UC Merced Arts and Computational Sciences Building achieves LEED Platinum Certification
The Arts and Computational Sciences Building advances the University’s ambitious “Merced 2020” expansion and acts in part to double the campus’s size with 1.2 million gross square feet using the Public Private Partnership (P3) delivery model. UC Merced’s Triple Zero Commitment—zero net energy consumption, zero waste production, and zero net greenhouse gas emissions by 2020—was integral to the design approach, putting a fine point on the ways in which a complicated, large-scale project can enhance campus life while also realizing long-term efficiencies in Operations & Maintenance. “Live/Learn” became a guiding theme in the planning and design of the Arts and Computational Sciences Building, which includes computational labs, administrative workspaces, dance studios, painting workshops, screening rooms, informal indoor/outdoor spaces, music and sound recording rooms, and a large 299-seat auditorium and lecture hall serving campus-wide events.

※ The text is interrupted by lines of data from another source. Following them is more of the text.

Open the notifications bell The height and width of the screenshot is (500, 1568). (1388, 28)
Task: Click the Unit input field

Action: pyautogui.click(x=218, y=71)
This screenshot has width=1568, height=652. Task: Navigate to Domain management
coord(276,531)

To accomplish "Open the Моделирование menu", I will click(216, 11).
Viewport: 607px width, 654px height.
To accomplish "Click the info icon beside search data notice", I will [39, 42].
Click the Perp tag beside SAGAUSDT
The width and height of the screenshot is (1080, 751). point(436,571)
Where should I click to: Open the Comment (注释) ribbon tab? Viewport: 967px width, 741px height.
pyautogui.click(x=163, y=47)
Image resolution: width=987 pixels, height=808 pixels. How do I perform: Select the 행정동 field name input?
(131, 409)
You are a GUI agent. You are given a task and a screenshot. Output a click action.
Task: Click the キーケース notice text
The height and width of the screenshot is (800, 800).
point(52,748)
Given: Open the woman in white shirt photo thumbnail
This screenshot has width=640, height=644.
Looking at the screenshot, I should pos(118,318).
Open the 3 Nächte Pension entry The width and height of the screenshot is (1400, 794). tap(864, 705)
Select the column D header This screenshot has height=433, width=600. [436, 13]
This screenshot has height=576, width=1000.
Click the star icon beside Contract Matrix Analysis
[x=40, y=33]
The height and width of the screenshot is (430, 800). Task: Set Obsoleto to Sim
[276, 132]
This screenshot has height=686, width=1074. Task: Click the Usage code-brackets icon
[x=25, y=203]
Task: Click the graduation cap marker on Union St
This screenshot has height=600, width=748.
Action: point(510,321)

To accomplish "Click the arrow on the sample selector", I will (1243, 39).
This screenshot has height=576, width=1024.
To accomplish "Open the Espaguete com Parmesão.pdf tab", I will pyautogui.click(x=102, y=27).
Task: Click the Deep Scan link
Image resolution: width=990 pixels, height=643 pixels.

The Arts and Computational Sciences Building recently achieved LEED Platinum Certification. The building is massed and oriented for optimal energy efficiency and comfort within the context of Merced’s often hot climate. Long and thin, it is oriented along an east/west axis and expressed as a perforated bar with exterior shades to protect interior spaces from harsh morning sun. Daylight and views reach into all spaces, including the computational labs, achieved through internal glazing and thoughtful space planning. These strategies support a passive design approach that maximizes comfort and alertness amongst students while realizing energy efficiency goals at the building scale. A single, low-temperature variable air volume handler is located on the basement level freeing the roof for future investment in PV panels. These panels would augment the current 5 MW campus-wide photovoltaic arrays, constructed as part of the UC Merced 2020 commitment to renewable energy delivery.
The auditorium was crafted simply and elegantly by local tradespeople using regional wood species. Modular, offsite fabrication helped achieve technical accuracy as well as cost and schedule efficiencies.
A hearth and connector, the Arts and Computational Sciences Building interprets the Live/Learn motif on its site and within the campus. A brise-soleil, with angled cast-in-place concrete columns, runs along the south side of the building, offering students an outdoor, sheltered gathering space and a comfortable transition from the quad to the interior. As a shading device that is sculptural, the brise-soleil extends to the upper floors as the building’s primary circulation, supporting building efficiency and promoting wellness. The exposed cast-in-place concrete columns also provide thermal mass to mitigate swings in temperature throughout the day.